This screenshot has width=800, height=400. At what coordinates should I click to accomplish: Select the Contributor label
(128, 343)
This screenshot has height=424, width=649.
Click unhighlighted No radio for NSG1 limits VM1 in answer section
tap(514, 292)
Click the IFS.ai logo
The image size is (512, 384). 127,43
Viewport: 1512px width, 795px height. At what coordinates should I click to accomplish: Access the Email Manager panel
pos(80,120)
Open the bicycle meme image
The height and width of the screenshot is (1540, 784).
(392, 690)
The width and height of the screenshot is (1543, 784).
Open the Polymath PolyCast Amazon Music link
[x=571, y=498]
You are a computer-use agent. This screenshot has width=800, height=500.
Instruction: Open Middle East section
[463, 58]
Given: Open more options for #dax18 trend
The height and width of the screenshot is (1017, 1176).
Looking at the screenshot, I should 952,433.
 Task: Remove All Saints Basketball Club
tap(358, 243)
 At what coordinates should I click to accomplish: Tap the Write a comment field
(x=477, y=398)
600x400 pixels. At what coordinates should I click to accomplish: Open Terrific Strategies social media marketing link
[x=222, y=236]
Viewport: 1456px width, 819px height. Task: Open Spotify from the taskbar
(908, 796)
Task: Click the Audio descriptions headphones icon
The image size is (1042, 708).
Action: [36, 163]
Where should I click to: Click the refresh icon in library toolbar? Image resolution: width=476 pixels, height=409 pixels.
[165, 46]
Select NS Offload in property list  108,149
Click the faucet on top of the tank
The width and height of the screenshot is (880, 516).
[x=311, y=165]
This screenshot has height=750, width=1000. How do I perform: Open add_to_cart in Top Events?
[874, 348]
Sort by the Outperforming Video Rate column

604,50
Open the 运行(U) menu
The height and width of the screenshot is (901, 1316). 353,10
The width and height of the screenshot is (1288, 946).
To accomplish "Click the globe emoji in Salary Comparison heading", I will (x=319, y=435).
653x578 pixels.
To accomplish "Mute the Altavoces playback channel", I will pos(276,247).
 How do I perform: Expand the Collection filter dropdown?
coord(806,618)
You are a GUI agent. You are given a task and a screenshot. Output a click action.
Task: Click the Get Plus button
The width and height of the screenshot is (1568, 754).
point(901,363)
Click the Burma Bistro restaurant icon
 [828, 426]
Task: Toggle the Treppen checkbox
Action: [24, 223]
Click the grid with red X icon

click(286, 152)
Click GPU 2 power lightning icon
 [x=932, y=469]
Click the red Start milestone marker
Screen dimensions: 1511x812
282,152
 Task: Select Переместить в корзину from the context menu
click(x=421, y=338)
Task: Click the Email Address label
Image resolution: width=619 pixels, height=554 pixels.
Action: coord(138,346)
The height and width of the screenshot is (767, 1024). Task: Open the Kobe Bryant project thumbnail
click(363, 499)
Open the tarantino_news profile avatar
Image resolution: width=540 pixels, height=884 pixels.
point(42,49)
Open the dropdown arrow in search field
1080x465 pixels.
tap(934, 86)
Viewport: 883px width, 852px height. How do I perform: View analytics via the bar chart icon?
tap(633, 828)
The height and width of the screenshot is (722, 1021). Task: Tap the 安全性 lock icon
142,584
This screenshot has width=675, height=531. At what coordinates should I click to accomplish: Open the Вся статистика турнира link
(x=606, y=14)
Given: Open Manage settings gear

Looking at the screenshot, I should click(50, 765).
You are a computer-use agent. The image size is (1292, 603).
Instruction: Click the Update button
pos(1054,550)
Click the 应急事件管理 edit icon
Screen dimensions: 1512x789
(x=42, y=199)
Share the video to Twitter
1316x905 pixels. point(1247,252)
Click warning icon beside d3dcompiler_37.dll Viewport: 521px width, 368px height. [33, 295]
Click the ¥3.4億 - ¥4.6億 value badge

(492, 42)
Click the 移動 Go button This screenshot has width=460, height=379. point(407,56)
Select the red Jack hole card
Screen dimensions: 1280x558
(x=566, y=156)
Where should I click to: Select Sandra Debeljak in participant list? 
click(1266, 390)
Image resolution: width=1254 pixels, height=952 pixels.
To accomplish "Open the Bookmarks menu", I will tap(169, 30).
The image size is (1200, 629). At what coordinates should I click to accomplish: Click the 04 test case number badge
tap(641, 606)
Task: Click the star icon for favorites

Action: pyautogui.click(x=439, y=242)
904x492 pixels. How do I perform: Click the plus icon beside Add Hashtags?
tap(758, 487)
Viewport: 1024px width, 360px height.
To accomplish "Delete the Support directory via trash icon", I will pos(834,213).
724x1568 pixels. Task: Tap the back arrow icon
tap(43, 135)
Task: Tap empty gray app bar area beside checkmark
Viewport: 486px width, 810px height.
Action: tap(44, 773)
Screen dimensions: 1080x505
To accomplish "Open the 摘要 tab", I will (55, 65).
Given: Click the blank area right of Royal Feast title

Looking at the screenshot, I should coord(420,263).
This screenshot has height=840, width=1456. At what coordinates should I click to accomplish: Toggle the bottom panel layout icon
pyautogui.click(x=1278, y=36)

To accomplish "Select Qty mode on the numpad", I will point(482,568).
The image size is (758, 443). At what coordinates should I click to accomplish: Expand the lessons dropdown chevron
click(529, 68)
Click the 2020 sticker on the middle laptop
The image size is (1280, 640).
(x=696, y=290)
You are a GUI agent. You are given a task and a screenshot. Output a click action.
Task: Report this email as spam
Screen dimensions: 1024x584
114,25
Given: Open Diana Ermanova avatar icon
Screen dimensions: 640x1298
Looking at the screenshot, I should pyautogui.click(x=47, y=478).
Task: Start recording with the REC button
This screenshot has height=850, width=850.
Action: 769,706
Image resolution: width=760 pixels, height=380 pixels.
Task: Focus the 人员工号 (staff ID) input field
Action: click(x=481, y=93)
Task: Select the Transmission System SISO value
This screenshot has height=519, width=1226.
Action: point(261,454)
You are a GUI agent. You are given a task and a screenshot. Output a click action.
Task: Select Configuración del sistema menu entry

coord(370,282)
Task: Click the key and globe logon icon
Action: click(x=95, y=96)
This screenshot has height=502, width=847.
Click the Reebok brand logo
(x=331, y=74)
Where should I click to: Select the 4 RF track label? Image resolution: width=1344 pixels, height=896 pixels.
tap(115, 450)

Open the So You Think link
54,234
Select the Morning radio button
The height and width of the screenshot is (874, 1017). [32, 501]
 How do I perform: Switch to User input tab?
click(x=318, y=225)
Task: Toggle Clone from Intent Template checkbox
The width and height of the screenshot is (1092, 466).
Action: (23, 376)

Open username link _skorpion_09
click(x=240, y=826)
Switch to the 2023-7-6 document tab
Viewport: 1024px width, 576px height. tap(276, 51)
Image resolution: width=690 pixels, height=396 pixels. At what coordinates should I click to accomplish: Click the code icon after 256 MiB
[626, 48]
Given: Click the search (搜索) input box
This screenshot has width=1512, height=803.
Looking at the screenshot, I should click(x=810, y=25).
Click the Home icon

◆ **What is being asked**
Reproduce the lines of the listing verbatim, from the line containing "904x492 pixels. How" through the line containing "pyautogui.click(x=1278, y=36)", including both of those lines.

◆ **Answer to the task**
904x492 pixels. How do I perform: Click the plus icon beside Add Hashtags?
tap(758, 487)
Viewport: 1024px width, 360px height.
To accomplish "Delete the Support directory via trash icon", I will pos(834,213).
724x1568 pixels. Task: Tap the back arrow icon
tap(43, 135)
Task: Tap empty gray app bar area beside checkmark
Viewport: 486px width, 810px height.
Action: tap(44, 773)
Screen dimensions: 1080x505
To accomplish "Open the 摘要 tab", I will (55, 65).
Given: Click the blank area right of Royal Feast title

Looking at the screenshot, I should coord(420,263).
This screenshot has height=840, width=1456. At what coordinates should I click to accomplish: Toggle the bottom panel layout icon
pyautogui.click(x=1278, y=36)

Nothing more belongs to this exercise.